Comment parler d’avenir et de projets à quelqu’un qui voit son autonomie se réduire tous les jours, inexorablement ? ! D’une voix que menaçait l’essoufflement, le malade raconta sa vie jusqu’au grand basculement : il avait été homme d’action, il avait entrepris, il avait échoué parfois, mais il avait recommencé toujours et réussi souvent. Il avait été fier de ses œuvres, son travail avait abouti. Comme il avait de la religion, il avait rendu grâce à Dieu, un Dieu qui bénissait si bien toutes ses activités. Mais aujourd’hui, ce monde avait disparu.

« Vous voyez, Monsieur, disait-il, jusqu’ici j’ai vécu pour faire et j’ai fait beaucoup, c’était toute ma vie. Mais cela n’était rien : il faut apprendre à être. C’est maintenant la seule chose qui compte pour moi. »

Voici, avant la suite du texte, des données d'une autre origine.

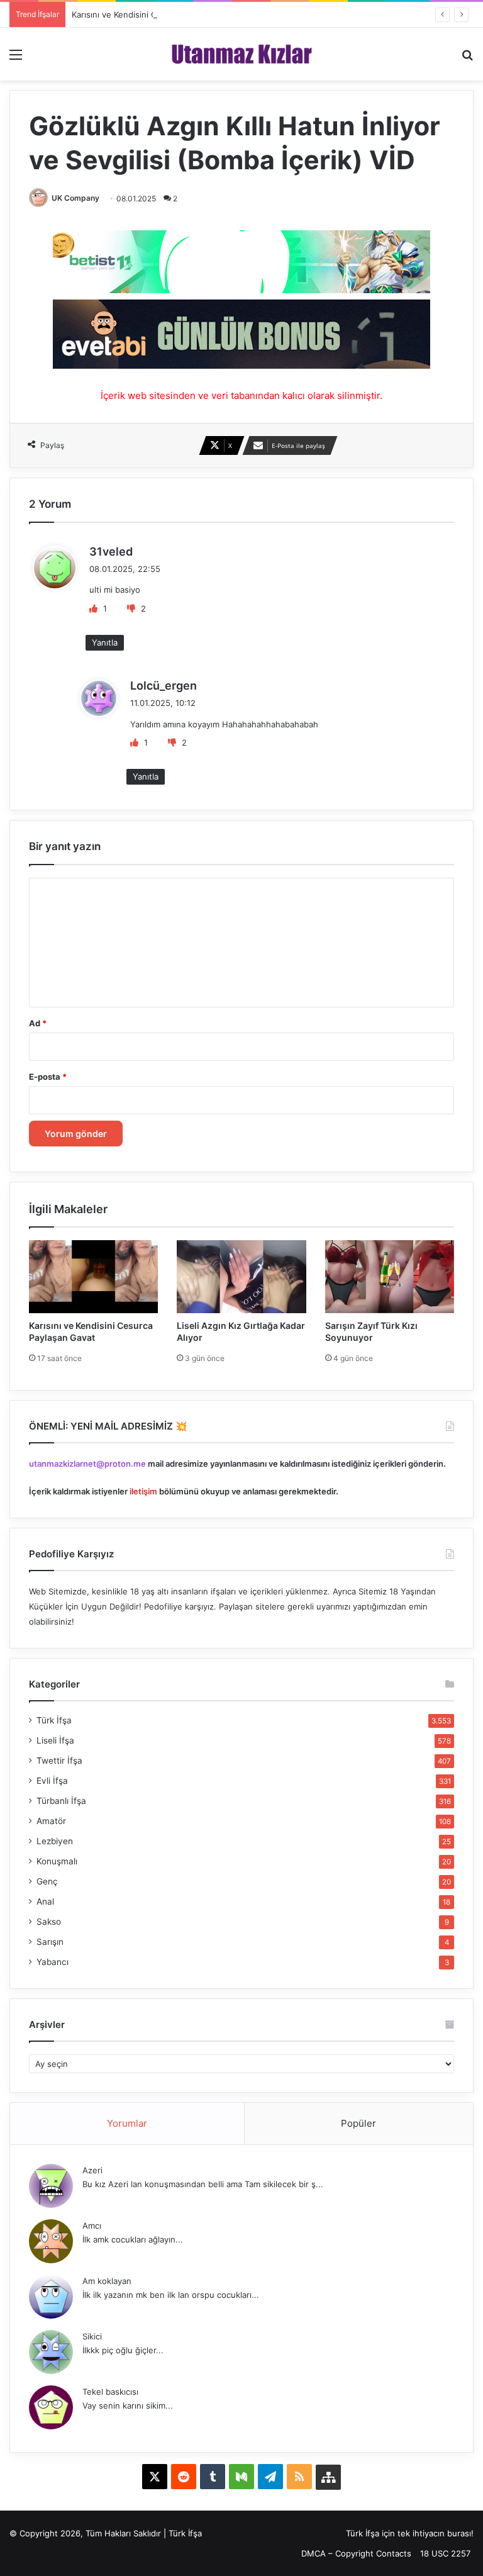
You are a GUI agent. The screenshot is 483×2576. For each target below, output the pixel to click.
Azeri (92, 2170)
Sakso (48, 1922)
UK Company (75, 198)
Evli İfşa (52, 1781)
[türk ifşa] (242, 54)
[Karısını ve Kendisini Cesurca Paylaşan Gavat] (93, 1276)
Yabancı (52, 1962)
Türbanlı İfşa (61, 1801)
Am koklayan (106, 2281)
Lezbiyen (54, 1841)
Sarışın (50, 1942)
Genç (47, 1881)
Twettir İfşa (59, 1761)
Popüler (358, 2123)
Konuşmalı (56, 1861)
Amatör (51, 1821)
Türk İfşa (54, 1720)
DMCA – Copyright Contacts (356, 2553)
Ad (38, 1023)
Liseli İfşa (55, 1740)
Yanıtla (105, 642)
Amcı (91, 2225)
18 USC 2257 (445, 2553)
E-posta (48, 1077)
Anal (45, 1901)
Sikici (92, 2336)
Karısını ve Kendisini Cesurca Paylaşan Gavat (158, 14)
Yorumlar (127, 2123)
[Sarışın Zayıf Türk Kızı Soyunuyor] (389, 1276)
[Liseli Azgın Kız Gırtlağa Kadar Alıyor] (241, 1276)
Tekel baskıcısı (110, 2392)
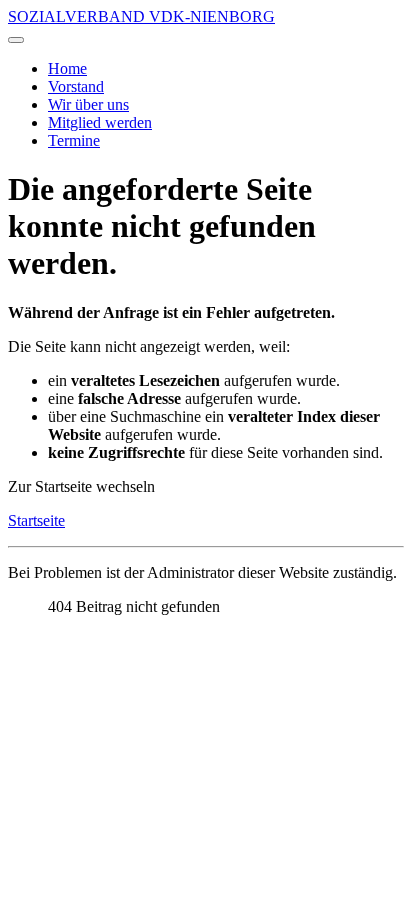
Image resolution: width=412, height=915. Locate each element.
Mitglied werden (100, 122)
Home (67, 68)
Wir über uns (88, 104)
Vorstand (76, 86)
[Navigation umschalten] (16, 40)
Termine (74, 140)
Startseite (36, 520)
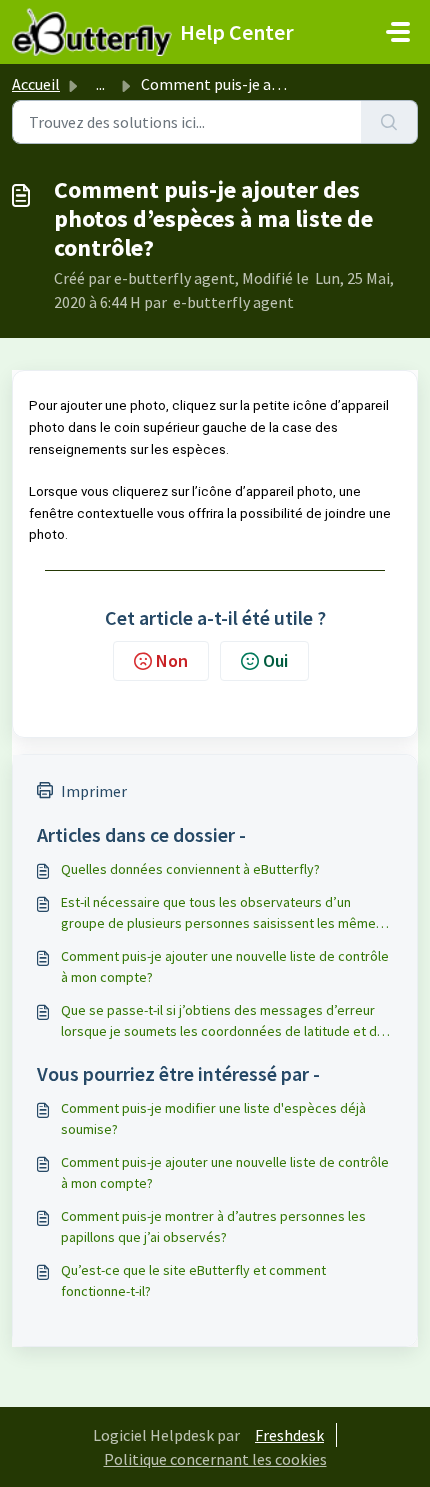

Adam Lhomme sortit de la chambre, assez bouleversé : il avait entrevu une vérité dont la perspective lui donnait le vertige. Un instant, comme un rideau s’était levé sur sa vie et elle lui était apparue sous un jour nouveau et inquiétant : c’est vrai que lui aussi consacrait tous ses efforts à faire.

Faire toujours plus et faire toujours mieux, certes, mais seulement faire ! ! Et voici que, pour la première fois, ces œuvres qui le justifiaient si bien aux yeux des autres comme aux siens, tout cela sembla prendre une existence autonome, détachée de lui, de son vrai moi qui restait dépouillé, privé de cette parure qui s’éloignait de lui et le laissait nu et pauvre et solitaire et tremblant de froid ! Et le soupçon lui vint que, faire, c’est toujours tendre vers l’avoir et qu’avoir ne fait pas vivre, même quand il s’agit d’avoir des mérites ou des vertus !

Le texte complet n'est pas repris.